Maybe this op-ed is old news, but I only just discovered it today, in which case it probably hasn't made the scamblogging circuit which is why I wanted to share it with you.  (I found it from a link to this post which I must have found on a fellow scamblogger's post, but I don't think a direct link to Reynolds's article was posted.)

First, Reynolds's did a good job of explaining the bubble victim's mindset:

The buyers think what they're buying will appreciate in value, making them rich in the future. The product grows more and more elaborate, and more and more expensive, but the expense is offset by cheap credit provided by sellers eager to encourage buyers to buy.

Buyers see that everyone else is taking on mounds of debt, and so are more comfortable when they do so themselves; besides, for a generation, the value of what they're buying has gone up steadily. What could go wrong? Everything continues smoothly until, at some point, it doesn't.

He then goes on to explain the potential value of college:
College is often described as a path to prosperity, but is it? A college education can help people make more money in three different ways.

First, it may actually make them more economically productive by teaching them skills valued in the workplace: Computer programming, nursing or engineering, say. (Religious and women's studies, not so much.)

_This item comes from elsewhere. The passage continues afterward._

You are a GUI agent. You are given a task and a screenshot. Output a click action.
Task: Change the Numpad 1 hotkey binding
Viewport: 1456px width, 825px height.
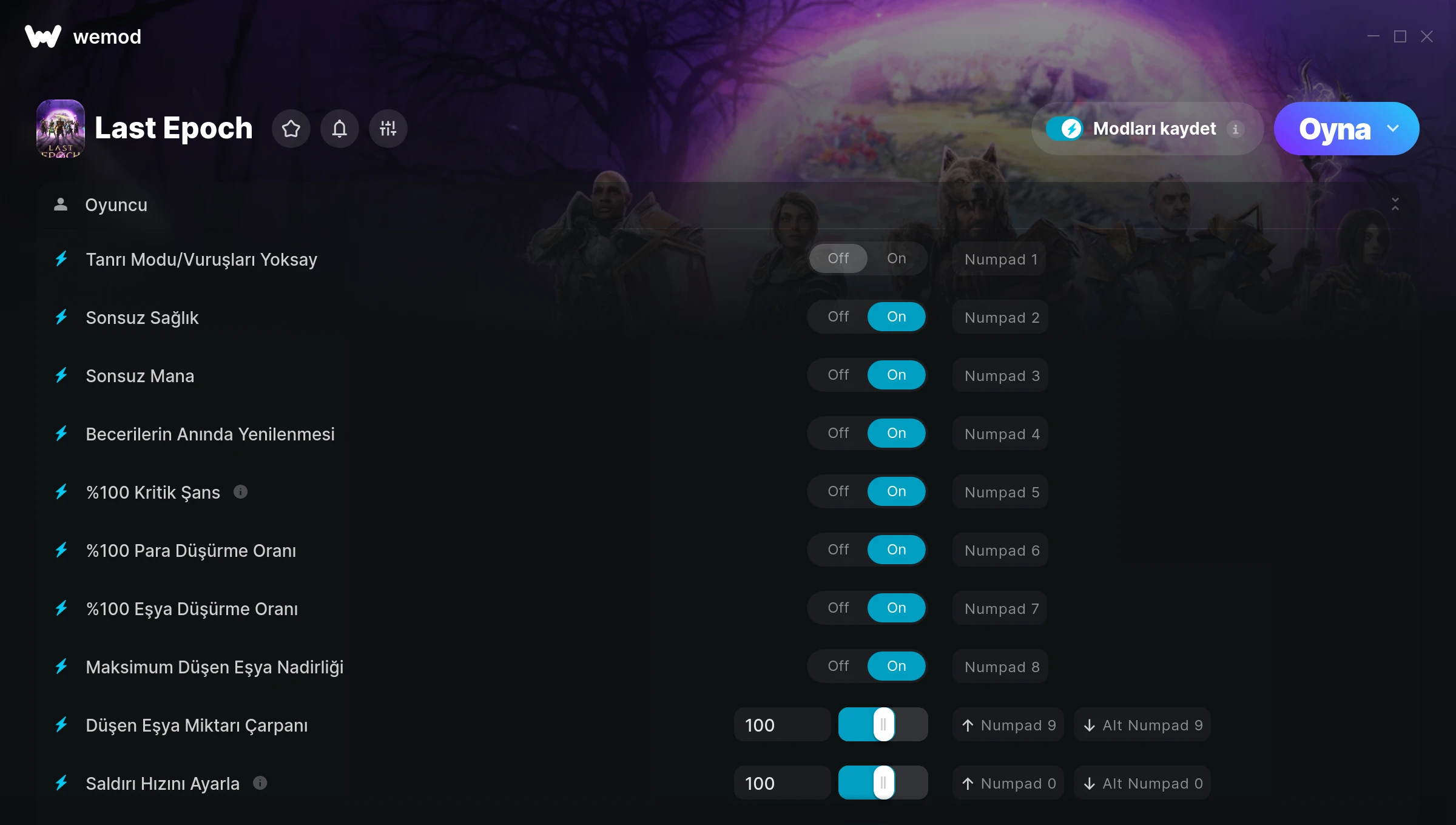[1000, 259]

Second, it may provide a credential that employers want, not because it represents actual skills, but because it's a weeding tool that doesn't produce civil-rights suits as, say, IQ tests might. A four-year college degree, even if its holder acquired no actual skills, at least indicates some ability to show up on time and perform as instructed.

And, third, a college degree -- at least an elite one -- may hook its holder up with a useful social network that can provide jobs and opportunities in the future. (This is more true if it's a degree from Yale than if it's one from Eastern Kentucky, but it's true everywhere to some degree).

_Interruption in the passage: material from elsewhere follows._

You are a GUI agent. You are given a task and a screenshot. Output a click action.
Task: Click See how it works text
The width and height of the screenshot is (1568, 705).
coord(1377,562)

While an individual might rationally pursue all three of these,

only the first one -- actual added skills -- produces a net benefit for society. The other two are just distributional -- about who gets the goodies, not about making more of them.
It's refreshing to see someone else point out that college education often has no value other than to serve as a proxy for IQ for employers.  In other words, oftentimes college education has no real economic value and a great many jobs that require a college education do not really require it.  Decades ago these types of jobs were filled by people with high school diplomas who worked their way up.  However, as a result of the Education Arms Race we now have a huge abundance of people with college educations so employers can make bachelors degrees a precondition of employment.

My only real issue with Reynolds's op-ed is the implicit suggestion that if everyone majored in a useful degree program such as nursing or engineering that the education would now have economic value.

Post-bubble, perhaps students -- and employers, not to mention parents and lenders -- will focus instead on education that fosters economic value. And that is likely to press colleges to focus more on providing useful majors.
In reality I think it would result in a huge oversupply of unemployed and underemployed nurses and engineers.  If everyone majored in fields that "foster economic value" the education would not have economic value because much of that education would be unneeded excess education that the employment market cannot absorb and thus that society cannot utilize.

The real problem in higher education is simply that we have too much higher education.  In other words, far more people are going to college than our society and economy really needs.  Relatively few career fields actually make use of Reynolds' first category, "education that fosters economic value".  Rather, most college education today is "distributional" in nature in that it merely serves to help employers separate candidates by IQ, ambition, and responsibility.  As a poster at another forum once put it, "If everyone went to college we would have the world's most educated Walmart and McDonalds employees."

Coming from a law professor, Reynolds's op-ed may be profound. I wonder what he thinks about lawyer overproduction and Professor Tamanaha's recent wake up call.